--- PROBLEM ---
Without changing a word, copy every line of the listing below and leave out the images.
------ EXTRACTED ENTRIES ------
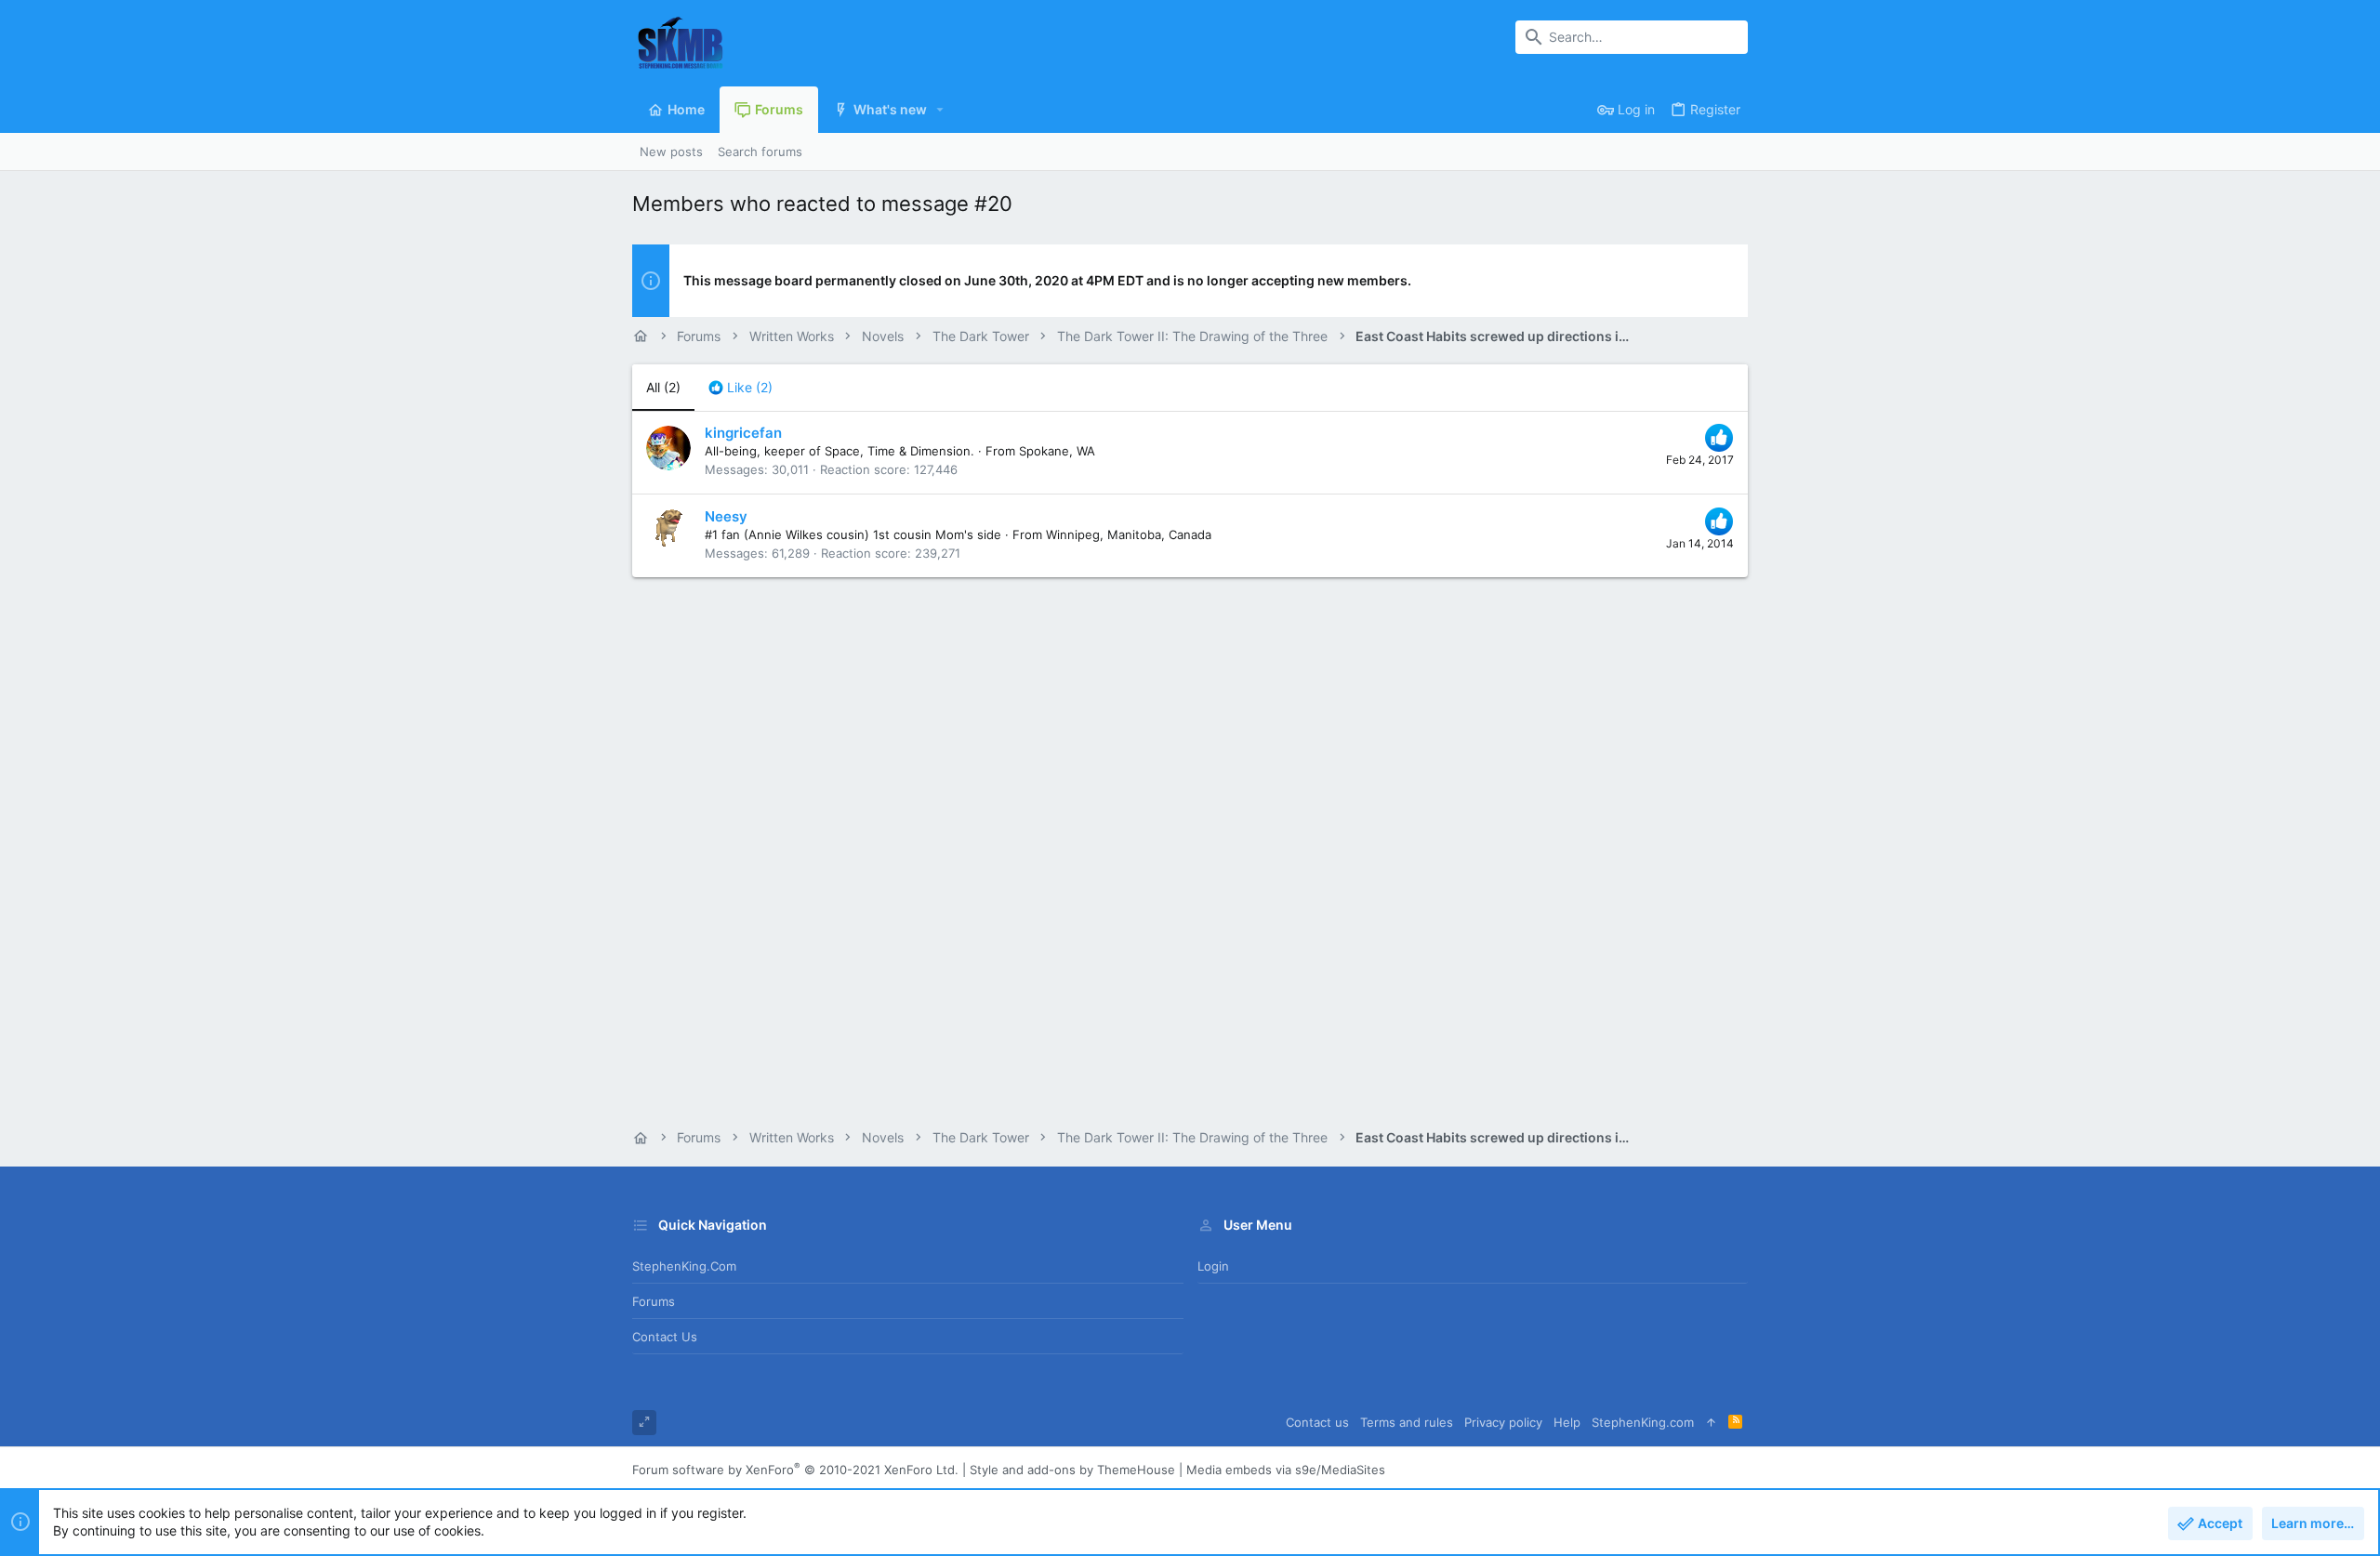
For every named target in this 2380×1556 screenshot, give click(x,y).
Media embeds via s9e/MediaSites (1285, 1469)
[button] (940, 109)
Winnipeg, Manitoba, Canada (1128, 534)
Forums (653, 1301)
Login (1213, 1266)
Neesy (726, 516)
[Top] (1711, 1422)
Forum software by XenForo (795, 1469)
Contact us (664, 1336)
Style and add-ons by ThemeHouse (1072, 1469)
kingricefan (743, 433)
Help (1567, 1422)
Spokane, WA (1057, 450)
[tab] (740, 387)
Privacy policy (1503, 1422)
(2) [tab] (663, 387)
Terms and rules (1406, 1422)
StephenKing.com (684, 1266)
------
--- RESULT OF THIS TASK ---
For every named target in this 2380×1556 screenshot, give click(x,y).
Media embeds via s9e/MediaSites (1285, 1469)
[button] (940, 109)
Winnipeg, Manitoba, Canada (1128, 534)
Forums (653, 1301)
Login (1213, 1266)
Neesy (726, 516)
[Top] (1711, 1422)
Forum software by XenForo (795, 1469)
Contact us (664, 1336)
Style and add-ons by ThemeHouse (1072, 1469)
kingricefan (743, 433)
Help (1567, 1422)
Spokane, WA (1057, 450)
[tab] (740, 387)
Privacy policy (1503, 1422)
(2) [tab] (663, 387)
Terms and rules (1406, 1422)
StephenKing.com (684, 1266)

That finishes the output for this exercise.